Whether you’re at the gym or in the comfort of your own home, treadmill workouts are a great way to get your heart pumping. And in addition to the physical benefits of running, according to a report in "The Primary Care Companion to the The Journal of Clinical Psychiatry," running gives you increased energy, better endurance and better sleep––and you just feel great from the endorphins! However those happy chemicals slow down when you’re stagnant in your workout, utilizing the same basic warm-up, speed and elevation––and where’s the fun in that? If you’re getting bored with the “same old” run pattern and feeling frustrated, there are plenty of different treadmill exercises and routines to experiment with to maximize the results of your workout.
Here are some of our favorite ways to stay motivated and excited with your treadmill workouts:
1) Monthly challenges
This is a great option for beginners looking to maintain consistency and be able to have clear, measurable progress for whatever unique goal they’re looking to achieve. And with the Internet in the palm of our hands, there’s more than enough 30-day treadmill challenges out there––enough to give you a year or more of new routines! From “couch to 5k” to circuits of cardio and bodyweight training, your body and mind will be stimulated by trying something new.
2) Hill workouts
Oh, the dreaded hills, every high school athletes’ least favorite workout. But you no longer have to dread hills, instead, you can learn to love them on your treadmill! It may seem tempting to keep your treadmill flat––especially when you’re first starting off––but there are SO many benefits to adding an incline.
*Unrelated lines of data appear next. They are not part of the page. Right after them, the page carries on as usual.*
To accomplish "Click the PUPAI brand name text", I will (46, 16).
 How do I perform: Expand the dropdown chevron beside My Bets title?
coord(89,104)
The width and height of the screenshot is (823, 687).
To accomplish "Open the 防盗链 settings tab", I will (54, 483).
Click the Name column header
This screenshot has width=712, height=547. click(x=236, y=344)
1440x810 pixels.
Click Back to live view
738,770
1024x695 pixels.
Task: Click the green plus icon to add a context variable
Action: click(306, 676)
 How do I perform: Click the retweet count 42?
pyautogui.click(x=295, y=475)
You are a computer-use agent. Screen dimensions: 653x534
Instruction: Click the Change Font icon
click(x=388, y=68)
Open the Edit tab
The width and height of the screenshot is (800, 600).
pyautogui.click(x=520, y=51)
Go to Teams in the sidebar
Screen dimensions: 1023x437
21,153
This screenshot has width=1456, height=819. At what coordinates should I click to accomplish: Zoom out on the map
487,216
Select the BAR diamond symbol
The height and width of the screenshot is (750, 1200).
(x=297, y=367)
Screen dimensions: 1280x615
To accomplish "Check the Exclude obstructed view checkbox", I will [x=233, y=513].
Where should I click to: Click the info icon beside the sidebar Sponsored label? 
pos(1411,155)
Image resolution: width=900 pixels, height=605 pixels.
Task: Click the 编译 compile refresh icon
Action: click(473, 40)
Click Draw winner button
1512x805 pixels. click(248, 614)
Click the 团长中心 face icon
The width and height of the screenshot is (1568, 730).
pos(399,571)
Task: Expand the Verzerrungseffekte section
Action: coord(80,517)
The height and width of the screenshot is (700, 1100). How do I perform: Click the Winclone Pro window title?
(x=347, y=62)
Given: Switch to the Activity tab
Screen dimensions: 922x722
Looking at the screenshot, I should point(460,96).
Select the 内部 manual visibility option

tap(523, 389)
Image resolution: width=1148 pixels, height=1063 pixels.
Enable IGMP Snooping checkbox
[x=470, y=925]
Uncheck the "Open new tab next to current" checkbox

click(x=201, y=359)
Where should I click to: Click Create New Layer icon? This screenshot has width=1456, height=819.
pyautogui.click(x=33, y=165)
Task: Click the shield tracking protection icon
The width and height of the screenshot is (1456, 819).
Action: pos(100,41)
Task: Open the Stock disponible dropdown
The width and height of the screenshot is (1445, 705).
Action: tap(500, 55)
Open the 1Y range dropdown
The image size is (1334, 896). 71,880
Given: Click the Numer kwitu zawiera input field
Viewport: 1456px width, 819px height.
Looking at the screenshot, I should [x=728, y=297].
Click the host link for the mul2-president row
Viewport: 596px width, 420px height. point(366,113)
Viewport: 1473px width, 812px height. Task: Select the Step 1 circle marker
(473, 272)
The most obvious is the increased activation of leg muscles, but there’s also a significant increase in fat burn when walking (not even running) on an incline, with Freemotion Fitness noting that you can burn up to 70 percent more fat just walking on a treadmill incline of at least 16 percent at 3 mph. Just imagine the fat you could burn running that!
3) Interval sprints
If you really want to up your cardio game, sprints are the fastest way to do so. Try the 30 second on, 30 second off routine if you’re still starting out, or up to 1 or 2 minutes for an extra challenge. This is also a great option for anyone short on time, and you can easily add in squats or side lunges during your recovery period to really feel the burn.
4) Shut the treadmill off
This may seem counter-productive, but you can still get in a killer workout without the belt moving––and you won’t have to fight for space on a gym floor! Plank jacks, railing pull ups, resistance band and weight exercises; the options for strength training on a treadmill are virtually endless. And, bonus: you’re more likely to not skip out on cardio since you’re already on the machine.
5) Change up your setting
This may not seem like a huge deal at first thought, but the environment in which you exercise can add or detract from your workout. Add a motivational post-it to the screen, light an energizing candle of citrus or ginger (much better than sweat), and revamp your playlist! According to Shape, most runners take about 130 to 150 strides per minute, which musically translates to beats per minute. Once again, the Internet is your friend here, filled with pre-set running playlists or offering suggestions to fill your ears with music that isn’t just fun and motivating, but will be in sync with your own rhythm.
While there’s nothing wrong with cranking out a good old-fashioned flat mile or two, it’s critical to incorporate new challenges into your cardio routine to not only keep improving your health, but to keep your workout engaging.